上一世,她也喝了这碗药,然后被草席一卷扔到城外乱葬岗,野狗啃得只剩半张脸,连个棺材板儿都没落着。
而她伺候了十年的南府世子裴衍之,转头就娶了表小姐陆清仪,大婚之日十里红妆,半城的人都去看热闹。
沈蘅在乱葬岗的寒风里咽下最后一口气,临死前听见野狗撕咬自己皮肉的声音。
她恨。
恨的不是裴衍之娶了别人,恨的是自己蠢了十年——以为真心能换真心,以为那些年的贴身伺候、端茶倒水、深夜替他挡刀挡箭,能换来半分情分。
结果呢?
他需要的时候,她是心腹;他不需要的时候,她就是碍事的奴才。
药效发作得很快,腹部绞痛如刀搅,沈蘅蜷缩在地上,意识一点一点涣散。
就在她以为自己要再死一次的时候,耳边忽然传来一声尖锐的叫喊——
“沈蘅!你疯了!这是世子爷的官窑茶盏,砸了它你十条命都不够赔!”
沈蘅猛地睁开眼。
入目是雕花拔步床,茜色帐幔,黄铜熏炉里燃着她亲手调的鹅梨帐中香。
她低头看自己的手——白净、纤细,指甲圆润饱满,没有折断,没有血肉模糊。
这是她的手。
是她十六岁时候的手。
“沈蘅!”丫鬟秋月急得直跺脚,指着地上碎成渣的茶盏,“你发什么呆?世子爷一会儿回来要喝茶的!”
沈蘅缓缓抬起头,目光落在秋月脸上。
这是她上一世最信任的姐妹,最后也是秋月亲手把毒药端给周嬷嬷的。
“秋月。”沈蘅开口,声音平静得不像刚“醒”过来的人。
秋月被她的眼神看得一哆嗦,那目光像冬天的井水,又冷又深,不像在看姐妹,倒像在审判犯人。
“姑、姑娘?”
沈蘅笑了一下,从拔步床上起身,赤脚踩在冰凉的地砖上,弯腰捡起一片碎瓷。
官窑的,冰裂纹,裴衍之最喜欢的一套茶具。
上一世她不小心磕了一个小缺口,跪在雪地里两个时辰,膝盖落了病根,每到阴天就疼得走不了路。
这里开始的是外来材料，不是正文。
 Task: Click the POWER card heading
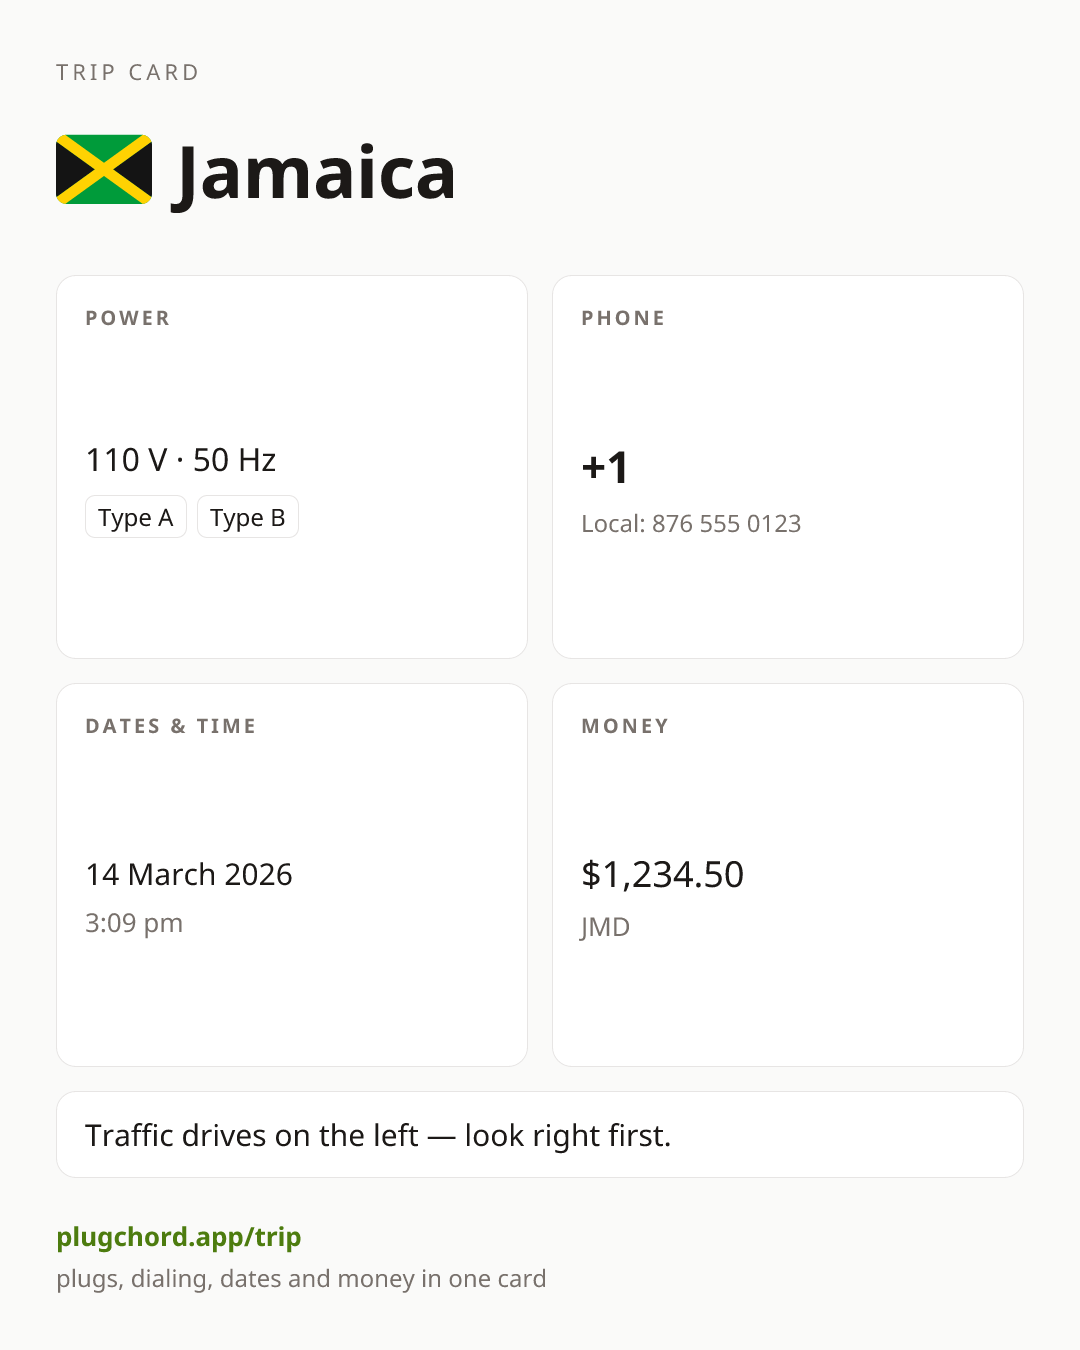[x=128, y=318]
“告诉世子爷,”沈蘅把碎瓷片随手丢回地上,拍了拍手,“茶盏是我砸的。”
秋月瞪大眼:“你疯了?!”
沈蘅没理她,走到妆台前坐下,铜镜里映出一张清丽的面孔,眉眼还没长开,带着少女的青涩。
可她眼底的冷意,已经像个历经沧桑的老妪。
上辈子从八岁卖身进南府,到十八岁被灌毒药扔乱葬岗,十年为奴,换来的教训只有一个——
奴才永远是奴才,跪久了,就站不起来了。
这一世,她不跪了。
“秋月,去把我床底下那个檀木匣子拿来。”沈蘅一边梳头一边吩咐。
秋月还没从“砸茶盏”的震惊中回过神,下意识照做,从床底翻出一个落灰的匣子。
沈蘅打开匣子,里面是一张发黄的卖身契,还有几锭碎银子,是她攒了八年的月例钱。
上一世她把卖身契当宝贝藏着,以为只要这张契纸在南府,她就是裴衍之的人,就能名正言顺地留在他身边。
蠢透了。
沈蘅将卖身契叠好揣进袖中,碎银子装进荷包,又从衣柜里翻出一件半旧的斗篷披上。
“姑娘,你这是要去哪儿?”秋月终于察觉不对劲了。
“赎身。”沈蘅系好斗篷带子,语气轻描淡写得像说要去厨房端碗汤。
秋月脸色大变,一把抓住她的袖子:“姑娘你疯了不成!世子爷对你有大恩,当年把你从人牙子手里买回来,好吃好喝地养着,你现在要赎身?你这是忘恩负义!”
沈蘅低头看着秋月抓着自己袖子的手,忽然笑了。
上一世秋月说同样的话,她羞愧得无地自容,觉得自己真是白眼狼,世子爷对她这么好,她怎么能想着离开?
后来她才想明白,什么叫“恩”?
一个穷人家的女孩活不下去了,签了卖身契换了十两银子给家里买米,买她的主子对她说“我对你有恩,你要拿命来报”。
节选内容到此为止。